■ **本文抜粋**
+ + + + +

伊藤まさこさんが、ふだん、何気なく
「感じがいいな」と思うものが、
調べてみると深澤直人さんのデザインだった、
ということがよくあるそうです。
デザインが主張しすぎることがないのに、
使いやすくって、そばにいてうれしい。
そんな「デザインを感じさせない深澤さんのデザイン」
のひみつが知りたくて、
2021年の夏にできあがったばかりの
一軒家のアトリエにおじゃましました。
まずは、地下1階、地上2階。
スタジオ、オフィスとキッチン、
そして、居住空間を、
深澤さんの案内によるハウスツアーで。
そしてリビングでソファに腰掛けての対談は、
デザインのセンスを育てることや、
人生の最後の瞬間を考えることまで、
深澤さんの頭の中をじっくり探る時間になりました。
2022年「weeksdays」最初のコンテンツ、
どうぞ、ゆっくり、おたのしみください。

+ + + + +

■ **提供データ**
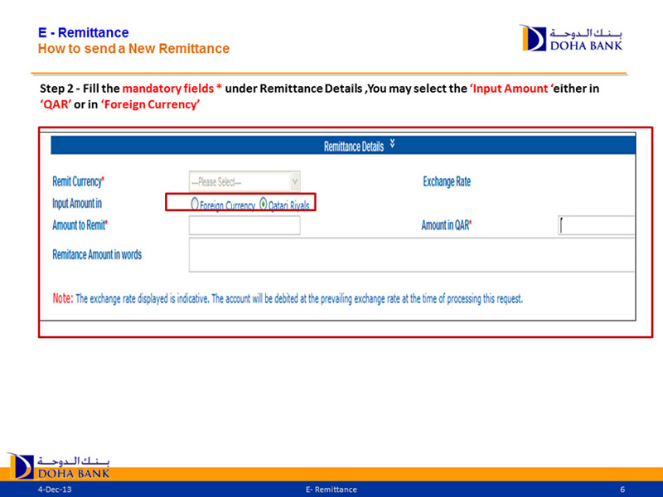Click the Remittance Details header bar
Screen dimensions: 663x497
(x=342, y=146)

+ + + + +

■ **課題一覧**
(a) アトリエ訪問の紹介文から、「そんな「デザインを感じさせない深澤さんのデザイン」」を含む語句で始まり「どうぞ、ゆっくり、おたのしみください。」で終わる部分を引用しなさい。
(b) アトリエ訪問の紹介文によると、訪問先の一軒家のアトリエはいつできあがったものですか。
(c) アトリエ訪問の紹介文を、最後の文の続きから書き進めなさい。

■ **解答**
(a)
そんな「デザインを感じさせない深澤さんのデザイン」
のひみつが知りたくて、
2021年の夏にできあがったばかりの
一軒家のアトリエにおじゃましました。
まずは、地下1階、地上2階。
スタジオ、オフィスとキッチン、
そして、居住空間を、
深澤さんの案内によるハウスツアーで。
そしてリビングでソファに腰掛けての対談は、
デザインのセンスを育てることや、
人生の最後の瞬間を考えることまで、
深澤さんの頭の中をじっくり探る時間になりました。
2022年「weeksdays」最初のコンテンツ、
どうぞ、ゆっくり、おたのしみください。

(b) 2021年の夏です。

(c)
深澤直人
プロダクトデザイナー
日本民藝館館長、
多摩美術大学統合デザイン学科教授、
21_21 Design Sightディレクター、
良品計画デザインアドバイザリーボード、
マルニ木工アートディレクター、
日本経済新聞社日経優秀製品・サービス賞審査委員、
毎日デザイン賞選考委員。
1956年山梨県生まれ。
多摩美術大学プロダクトデザイン学科卒業、
セイコーエプソンに入社、先行開発のデザインを担当。
1989年に渡米し、
ID Two (現 IDEO サンフランシスコ)入社。
シリコンバレーの産業を中心としたデザインの仕事に
7年間従事した後、1996年帰国、
IDEO東京オフィスを立ち上げ、支社長に。
2003年に独立、NAOTO FUKASAWA DESIGNを設立。
イタリア、ドイツ、アメリカ、スイス、スペイン、
中国、韓国、タイ、台湾、シンガポール、フランス、
ポルトガル、スウェーデン、フィンランドなど
世界を代表するブランドのデザインや、
日本国内の企業のデザインやコンサルティングを手がける。
日用品や電子精密機器からモビリティ、
家具、インテリア、建築に至るまで
手がけるデザインの領域は幅広い。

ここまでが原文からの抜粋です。